### TASK TO CARRY OUT
Report each line of the records below that holds the word "آگهی".
==== GIVEN ENTRIES
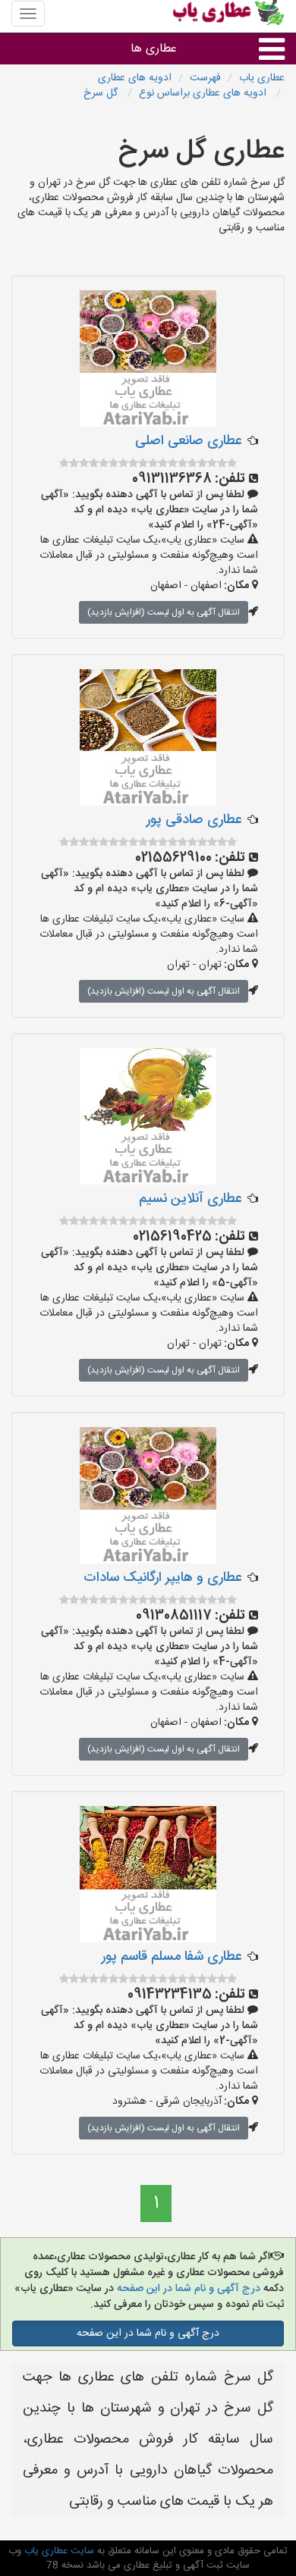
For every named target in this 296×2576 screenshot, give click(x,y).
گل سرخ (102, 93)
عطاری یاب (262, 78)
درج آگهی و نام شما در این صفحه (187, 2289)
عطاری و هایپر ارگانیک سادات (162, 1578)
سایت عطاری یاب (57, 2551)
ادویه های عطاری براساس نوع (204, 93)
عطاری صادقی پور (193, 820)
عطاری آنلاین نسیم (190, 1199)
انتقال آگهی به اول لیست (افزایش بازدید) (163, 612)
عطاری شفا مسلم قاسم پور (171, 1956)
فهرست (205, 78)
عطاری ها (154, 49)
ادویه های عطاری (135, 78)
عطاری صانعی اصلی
========
### EXPECTED ANSWER
درج آگهی و نام شما در این صفحه (187, 2289)
انتقال آگهی به اول لیست (افزایش بازدید) (163, 612)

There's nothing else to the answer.